***** Extrait retenu *****

Intervention de Francesca Pasquini

Séance en hémicycle du mercredi 2 novembre 2022 à 15h00
Projet de loi de finances pour 2023 — Agriculture alimentation forêt et affaires rurales

Photo issue du site de l'Assemblée nationale ou de WikipediaFrancesca Pasquini :

Cela coûte en effet bien moins cher que de mener une véritable politique de préservation de la forêt dans notre propre territoire.

La forêt française fait notre fierté : outre qu'elle est un puits de carbone et un réservoir de biodiversité, elle constitue un laboratoire d'avenir pour la bioéconomie. La protection des écosystèmes en tant que patrimoine commun, que nous léguerons aux générations futures, est plus que jamais une urgence. Or, depuis l'hiver dernier, le manque inédit de précipitations, suivi d'un été particulièrement chaud, a entraîné une sécheresse majeure, réduisant les cours d'eau à un fil, asséchant les sols et les cultures et exposant certains périmètres à des départs de feu. C'est une première en France à une telle échelle, de la Gironde au Jura, et de la Bretagne à l'Aveyron. Pas moins de 62 000 hectares sont partis en fumée – un record –, et tout laisse à penser que si nous ne consacrons pas les moyens nécessaires à l'adaptation, à la prévention et à la gestion des forêts, nous connaîtrons encore des étés marqués par les flammes. Voulons-nous continuer à compter, chaque été, le nombre d'habitants évacués de leurs villages ? Voulons-nous larmoyer encore et encore devant des records de superficies brûlées que nous n'aurions jamais pensé atteindre ? Continuerons-nous à nous accommoder de désastres qui se multiplient ?

***** Données affichées *****

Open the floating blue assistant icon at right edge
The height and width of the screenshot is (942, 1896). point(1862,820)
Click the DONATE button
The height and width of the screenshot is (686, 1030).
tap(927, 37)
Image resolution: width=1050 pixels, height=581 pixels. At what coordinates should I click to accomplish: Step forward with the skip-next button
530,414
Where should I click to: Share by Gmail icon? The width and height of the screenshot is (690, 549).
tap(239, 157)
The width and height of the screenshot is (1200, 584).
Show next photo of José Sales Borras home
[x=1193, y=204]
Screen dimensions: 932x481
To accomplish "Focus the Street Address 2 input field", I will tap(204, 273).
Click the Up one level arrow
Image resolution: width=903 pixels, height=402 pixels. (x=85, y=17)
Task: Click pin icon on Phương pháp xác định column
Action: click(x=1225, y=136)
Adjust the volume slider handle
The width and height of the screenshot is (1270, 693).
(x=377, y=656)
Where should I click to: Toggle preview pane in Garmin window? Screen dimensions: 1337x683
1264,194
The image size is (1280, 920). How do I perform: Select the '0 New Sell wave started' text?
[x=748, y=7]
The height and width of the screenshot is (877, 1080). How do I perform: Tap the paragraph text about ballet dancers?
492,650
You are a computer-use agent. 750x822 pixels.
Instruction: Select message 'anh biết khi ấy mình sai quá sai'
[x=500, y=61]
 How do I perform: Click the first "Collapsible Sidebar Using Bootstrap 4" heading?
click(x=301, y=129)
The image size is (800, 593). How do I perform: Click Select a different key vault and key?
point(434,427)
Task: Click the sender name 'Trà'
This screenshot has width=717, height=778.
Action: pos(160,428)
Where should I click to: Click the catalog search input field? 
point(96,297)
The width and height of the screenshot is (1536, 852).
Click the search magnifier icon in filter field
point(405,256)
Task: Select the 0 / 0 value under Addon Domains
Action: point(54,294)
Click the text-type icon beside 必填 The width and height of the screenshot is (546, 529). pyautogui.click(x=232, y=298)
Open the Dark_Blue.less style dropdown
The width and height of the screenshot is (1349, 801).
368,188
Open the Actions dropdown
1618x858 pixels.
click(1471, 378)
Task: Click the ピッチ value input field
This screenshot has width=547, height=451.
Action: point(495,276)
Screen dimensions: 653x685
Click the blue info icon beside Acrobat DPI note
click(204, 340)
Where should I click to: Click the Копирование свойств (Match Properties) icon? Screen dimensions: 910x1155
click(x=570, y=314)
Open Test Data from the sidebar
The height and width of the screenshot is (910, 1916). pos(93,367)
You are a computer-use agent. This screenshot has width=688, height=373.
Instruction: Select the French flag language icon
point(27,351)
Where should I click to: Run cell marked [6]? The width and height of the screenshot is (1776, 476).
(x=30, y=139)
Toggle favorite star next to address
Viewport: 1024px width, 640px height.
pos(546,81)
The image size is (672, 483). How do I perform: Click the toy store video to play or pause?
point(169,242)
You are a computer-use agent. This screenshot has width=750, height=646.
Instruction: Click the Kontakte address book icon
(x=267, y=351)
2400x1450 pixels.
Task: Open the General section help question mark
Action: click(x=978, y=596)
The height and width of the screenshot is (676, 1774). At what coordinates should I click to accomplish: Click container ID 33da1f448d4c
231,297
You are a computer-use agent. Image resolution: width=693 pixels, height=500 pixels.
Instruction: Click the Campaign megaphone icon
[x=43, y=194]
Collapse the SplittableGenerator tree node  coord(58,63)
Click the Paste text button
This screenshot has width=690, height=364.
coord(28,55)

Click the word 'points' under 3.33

*****

Consigne
Réécrivez l'extrait retenu à partir des mots « Photo issue du » jusqu'aux mots « notre propre territoire. » inclus, en substituant « sauvegarde » à « préservation ». Ces enregistrements proviennent d'une source distincte de celle de l'extrait retenu.

Réponse
Photo issue du site de l'Assemblée nationale ou de WikipediaFrancesca Pasquini :

Cela coûte en effet bien moins cher que de mener une véritable politique de sauvegarde de la forêt dans notre propre territoire.